При тяжелой форме синдрома обструктивного апноэ сна также развивается нарушение продукции соматотропного гормона (гормона роста) и тестостерона, пики секреции которых отмечаются в глубоких стадиях сна. При синдроме обструктивного апноэ сна глубокие стадии сна практически отсутствуют, что ведет к недостаточной продукции указанных гормонов. Одной из функций соматотропного гормона у взрослых людей является мобилизация жира из депо и превращение его в энергию или мышечную массу. При недостатке гормона роста все образующиеся излишки ложатся «мертвым грузом», который не может быть востребован. Человек начинает полнеть, причем любые усилия, диетические или медикаментозные, направленные на похудение, оказываются малорезультативными. Более того, жировые отложения на уровне шеи приводят к дальнейшему сужению дыхательных путей и прогрессированию синдрома обструктивного апноэ сна, а это в свою очередь усугубляет недостаток соматотропного гормона. Таким образом, создается порочный круг, разорвать который без специального лечения синдрома обструктивного апноэ сна практически невозможно. Недостаток тестостерона в организме ведет к импотенции и снижению либидо у мужчин.

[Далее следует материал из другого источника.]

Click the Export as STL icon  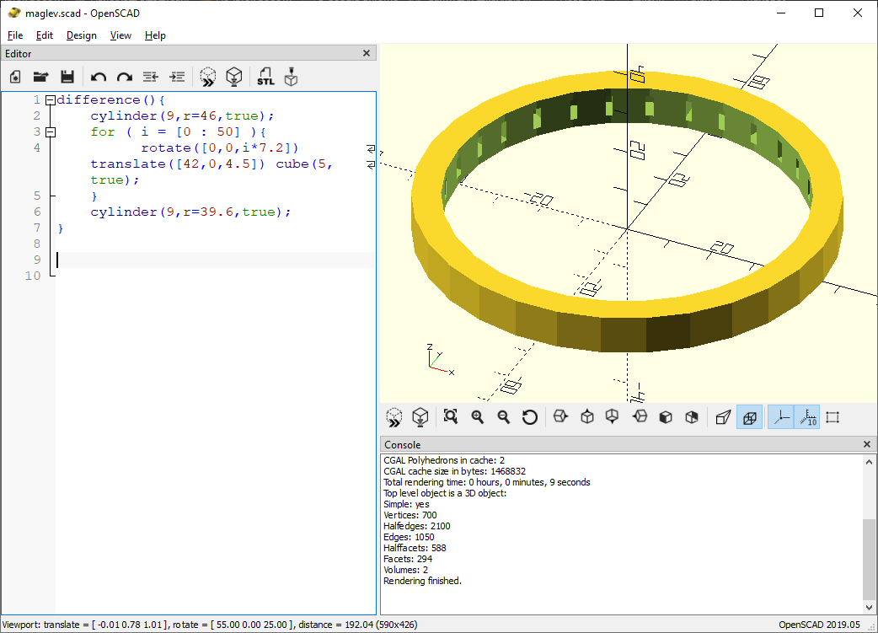point(265,77)
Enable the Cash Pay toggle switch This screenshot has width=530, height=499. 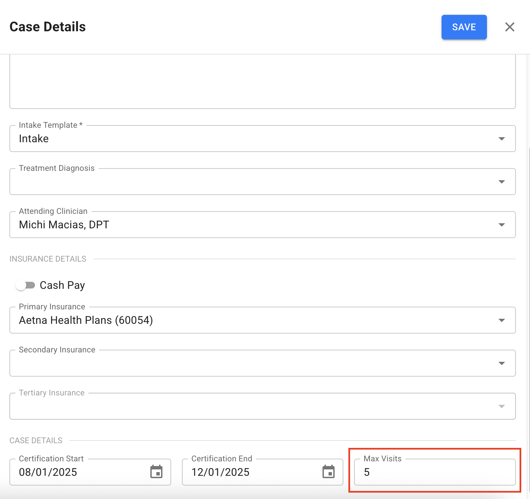coord(26,285)
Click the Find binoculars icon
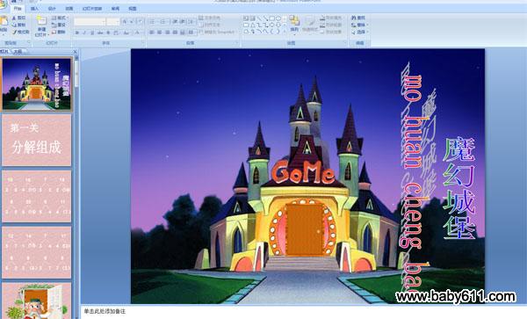 [358, 18]
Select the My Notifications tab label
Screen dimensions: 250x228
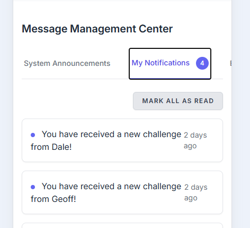click(160, 63)
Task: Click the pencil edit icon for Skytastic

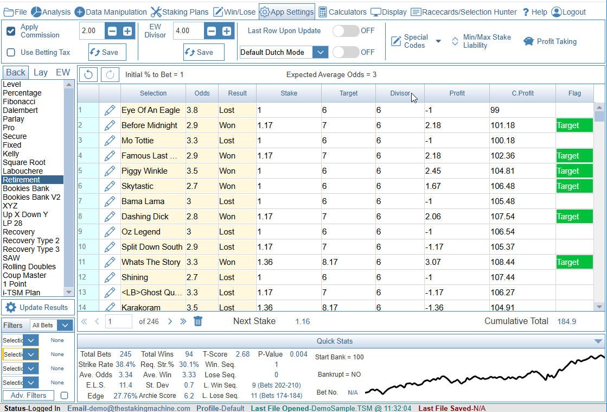Action: point(110,186)
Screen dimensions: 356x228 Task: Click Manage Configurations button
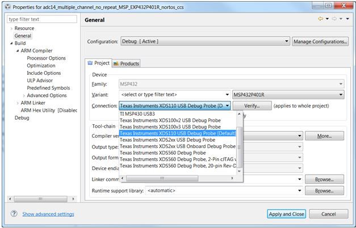tap(320, 41)
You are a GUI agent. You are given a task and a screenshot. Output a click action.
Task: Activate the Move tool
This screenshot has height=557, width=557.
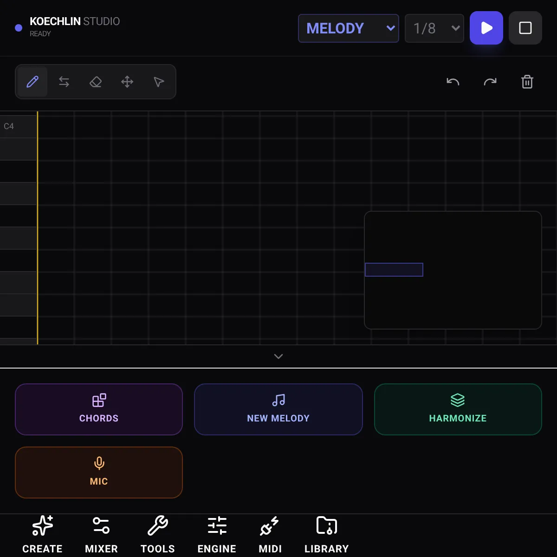point(127,82)
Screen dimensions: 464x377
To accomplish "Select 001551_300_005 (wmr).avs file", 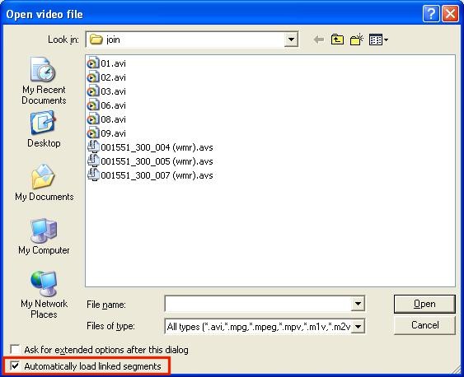I will (x=150, y=161).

Распространенность синдрома обструктивного апноэ сна у пациентов с сахарным диабетом второго типа достигает 36%. Доказано отрицательное влияние синдрома обструктивного апноэ сна на функцию бета-клеток и чувствительность к инсулину. С учетом этого Международная Федерация диабета опубликовала клинические рекомендации, в которых настоятельно рекомендовала медицинским специалистам, работающим с сахарным диабетом второго типа или синдромом обструктивного апноэ сна, обеспечить клиническую практику, при которой, в случае наличия у пациента одного из заболеваний, обсуждалась бы возможность наличия другого заболевания.

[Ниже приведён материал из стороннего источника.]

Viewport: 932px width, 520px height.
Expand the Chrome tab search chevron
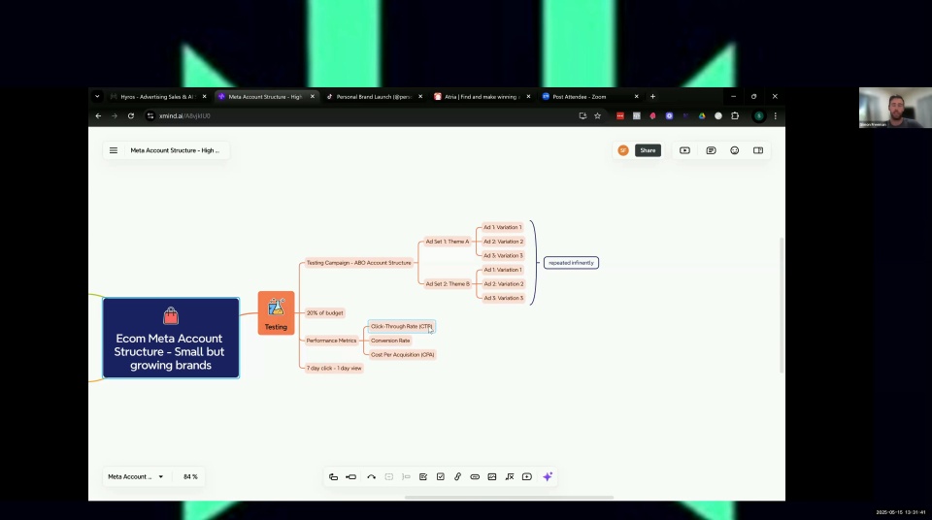coord(97,96)
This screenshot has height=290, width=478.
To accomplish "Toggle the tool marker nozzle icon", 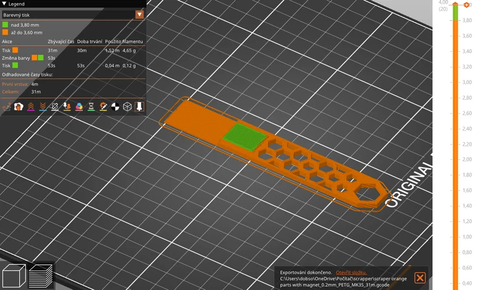I will [x=139, y=106].
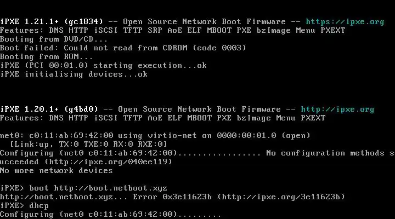This screenshot has width=395, height=219.
Task: Click the dhcp command at iPXE prompt
Action: click(x=39, y=205)
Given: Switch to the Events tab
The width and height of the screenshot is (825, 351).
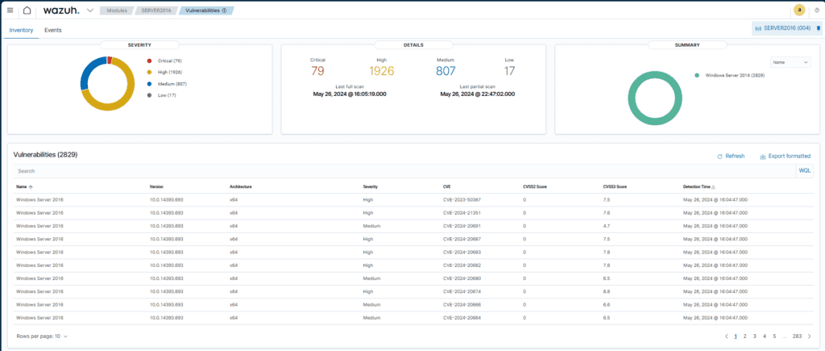Looking at the screenshot, I should [53, 30].
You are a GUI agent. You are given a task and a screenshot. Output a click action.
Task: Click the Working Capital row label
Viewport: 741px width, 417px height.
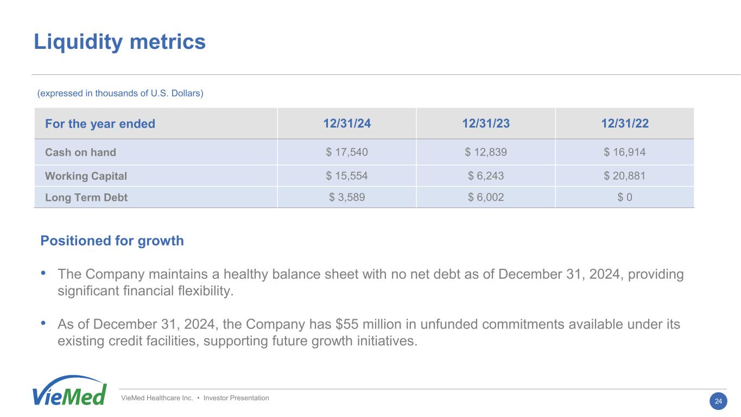86,176
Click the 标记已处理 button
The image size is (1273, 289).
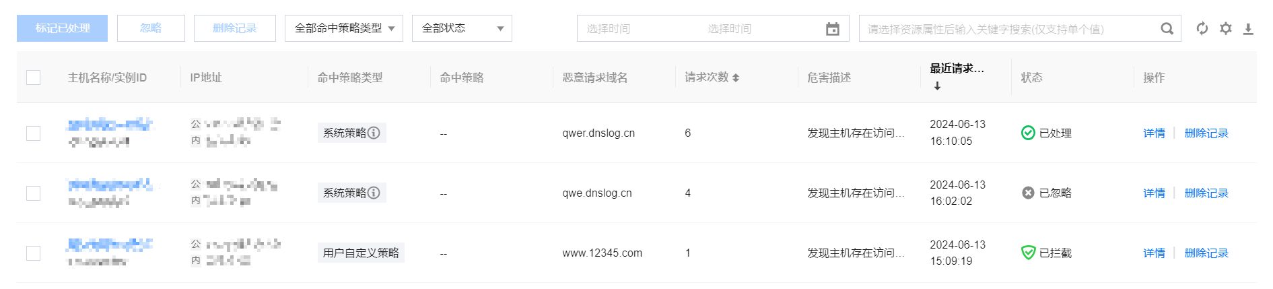coord(62,28)
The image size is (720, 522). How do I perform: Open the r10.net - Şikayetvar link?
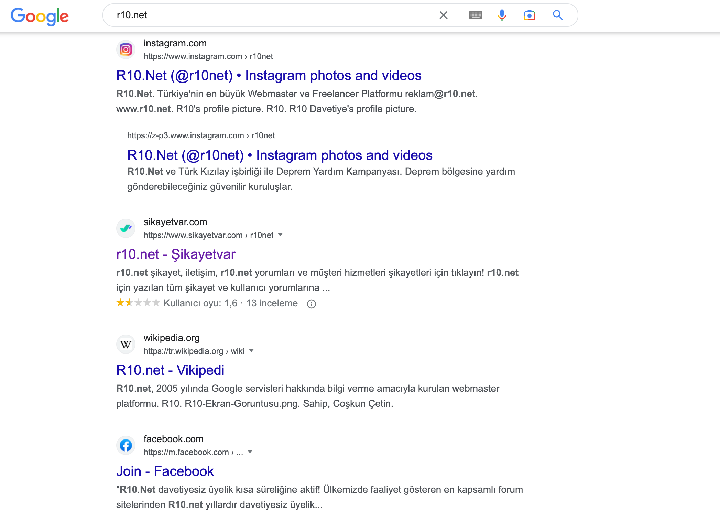[x=176, y=254]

Неврологические и когнитивные осложнения
Основными нейро-когнитивными осложнениями синдрома обструктивного апноэ сна являются выраженная дневная сонливость, раздражительность, сниженный фон настроения, апатия, снижение памяти и внимания, интеллектуальная деградация.
Сопутствующие заболевания также влияют на когнитивные функции пациентов с синдромом обструктивного апноэ сна, например, гипертоническая болезнь, сахарный диабет, ожирение, инсульт. Эти состояния изменяют мозговой кровоток и приводят к повреждению нервной ткани, что усугубляет когнитивные нарушения.
Применение СРАР-терапии приводит к нормализации мозгового и системного кровотока уже после первой ночи лечения. Также уменьшаются и нейро-когнитивные симптомы. Однако, при тяжелых формах и длительном течении синдрома обструктивного апноэ сна резидуальные неврологические симптомы, в частности, сонливость, могут оставаться, несмотря на проводимое лечение.